__Source extract__:
--- START ---
Exploring Spiritual and Religious Competencies
The effect of the COVID-19 pandemic on health is complicated and multifaceted. An unfortunate result of the past two years is that mental health has become a major public health concern.
According to the National Institutes of Health, the United States has experienced a 300% to 400% increase in the reported occurrence of anxiety and depression symptoms during the pandemic. Each day, more and more people seek counseling to overcome the trauma that has manifested from two years of isolation, pain and fear. People are hurting and turning to the mental health community for healing.
Yet, a silver lining of the pandemic has been the renewed investigation into how we are treating mental health concerns at a societal level, according to Stetson’s Jesse Fox, PhD, associate professor of Counselor Education.
“Part of that renewed interest in mental health has been reviewing how competent our mental health professionals are at addressing the multitude of concerns that individuals are bringing into session with them,” Fox cites. “This idea of ‘competence’ recently has been mostly associated with multiculturalism — the understanding that people from different cultural backgrounds experience the world differently.”
--- END ---
__Data segment__:
--- START ---
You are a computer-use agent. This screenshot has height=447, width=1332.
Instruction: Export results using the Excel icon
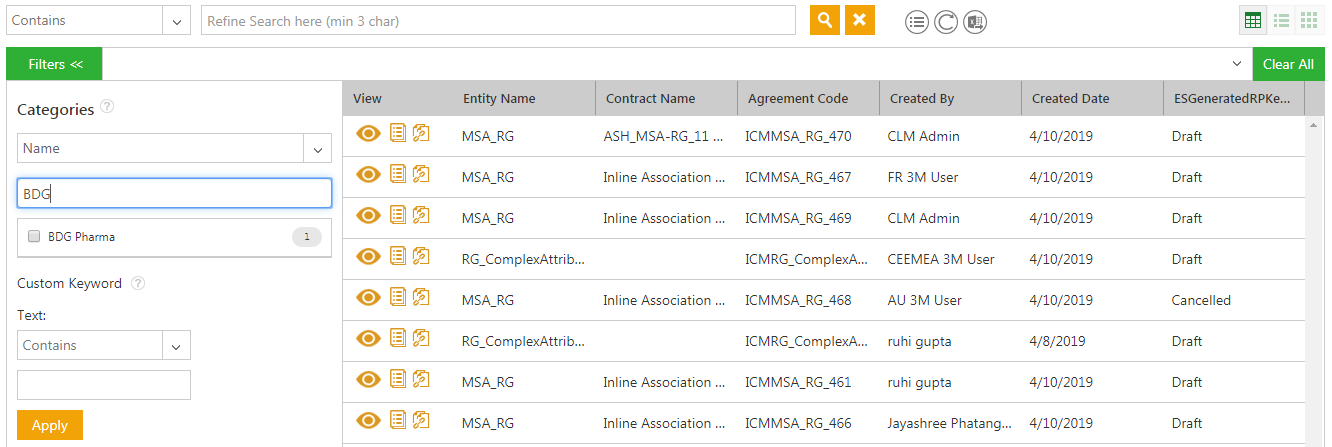pos(975,22)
--- END ---
__Task item__:
According to the piece on spiritual and religious competencies, what increase in the reported occurrence of anxiety and depression symptoms has the United States experienced during the pandemic?

__Solution to this exercise__:
A 300% to 400% increase.